I don’t know whether it was a self-created barrier of cultural incomprehension or a lack of empathy on my part, but after watching Poetry, the acclaimed film by Korean director-writer Lee Chang-dong, I felt distinctly less impressed than the critics.  The atrocious subtitles, poorly translated into American high school vocabulary, didn’t help – nor did the portrayal  of the film’s protagonist Mija, a 66-year old grandmother, as an elegant but inscrutable and rather dotty woman.  And the film’s episodes of machismo and male posturing alienated me, too.

It required a conversation with a person who is invariably a bit more astute than me – and another look at some of the reviews – to put me right on certain points. The director’s intention in this film, I can now see, was to highlight, in Trevor Johnston’s words, reviewing the film for Sight and Sound, ‘the male sense of entitlement seemingly running through every layer of Korean society’.
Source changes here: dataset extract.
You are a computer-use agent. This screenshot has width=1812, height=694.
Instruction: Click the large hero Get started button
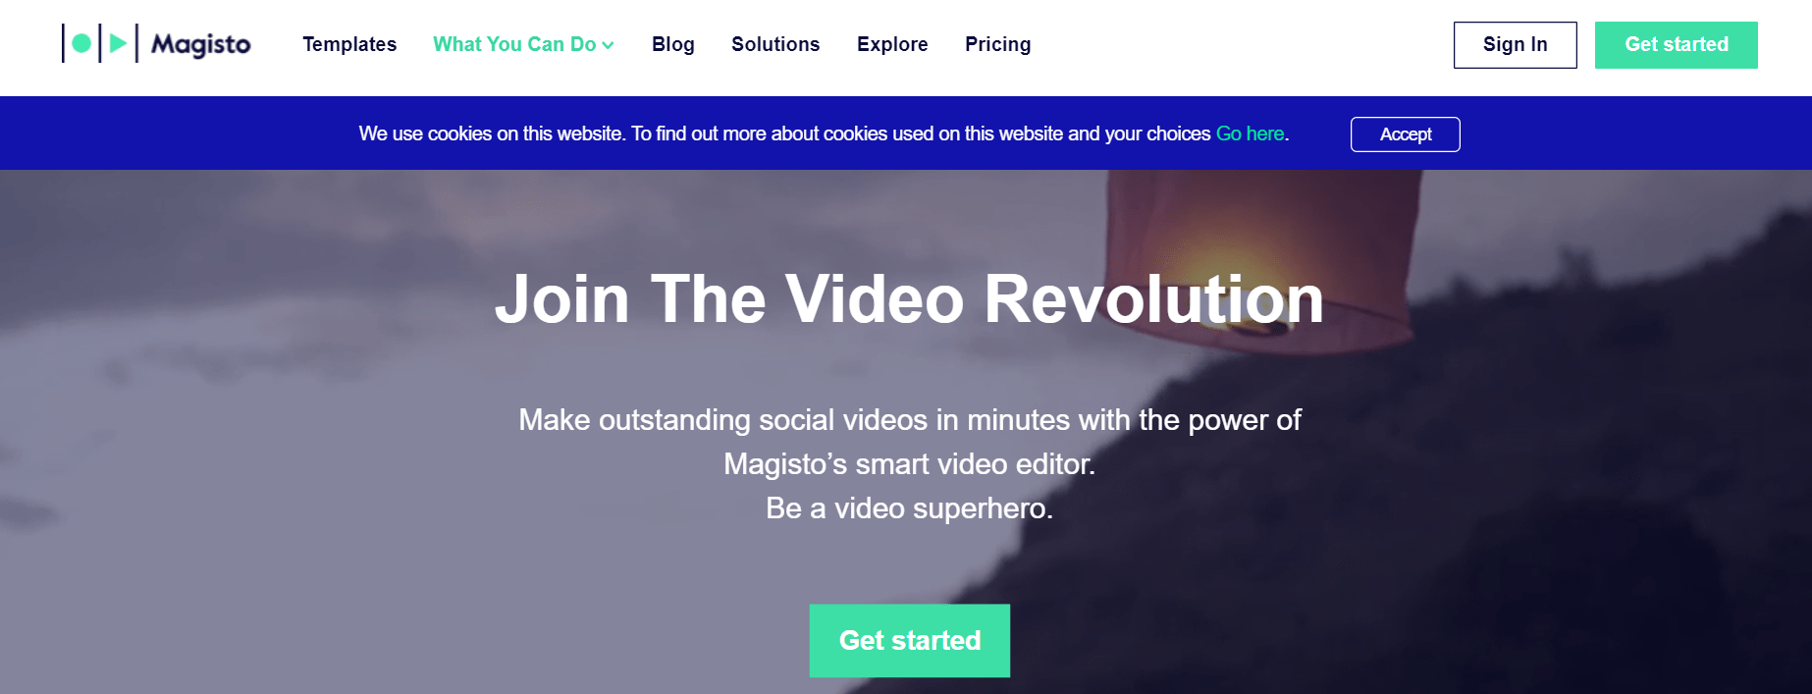pos(910,640)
The film, which won the award for Best Screenplay at Cannes in 2010, begins by a river, where the body of a young girl washes ashore.  We soon learn that girl attended the same school as Mija’s grandson – who is in her care – and that the girl committed suicide by leaping into the river from a nearby bridge.

Meanwhile, Mija, played by legendary Korean actress Jeong-hee Yoon, is concerned she’s forgetting the names of everyday things, so her local doctor sends her to for a check-up where she learns that she is in the early stages of Alzheimer’s. She may be losing words, but Mia enrols on a beginners course in poetry at the local Cultural Centre, perhaps because she was once told that she could be a poet one day – or perhaps as a form of mental exercise to stave off the Alzheimer’s. The teacher  assigns the students the task of writing a poem by the end of the month long course, advising the students to pay close attention to the things around them. ‘In order to write poetry you must see well’, he says.

Mija is looking after her indolent teenage grandson, Wook, and is informed by the father of one of Wook’s friends that the suicide girl left a diary recording that Wook and five other friends repeatedly raped her and drove her to suicide. To get their sons off the hook from the law, the fathers propose that each of them – including Mija (since her daughter, Wook’s mother, is not around)  should offer the victim’s grieving mother costly compensation to hush things up. This settlement is encouraged by both the school and police as the best alternative to prevent a local scandal, but it must be done quickly before the public learns of the incident and demands legal justice.

It was here that, watching the film, I began to lose my way.  Is this the done thing in South Korea?  What is the director’s attitude to this practice?  Lee Chang-dong presents the scenes in which the fathers and Mija meet to discuss the matter in an understated and noncommittal manner, the only issue seeming to be how Mija – with no husband and on a low income – will be able to find her share of the compensation.  There are other instances of patriarchal attitudes on display, too – the local poetry society is dominated by egotistical men, one of whom specialises in lewd and embarrassing innuendo.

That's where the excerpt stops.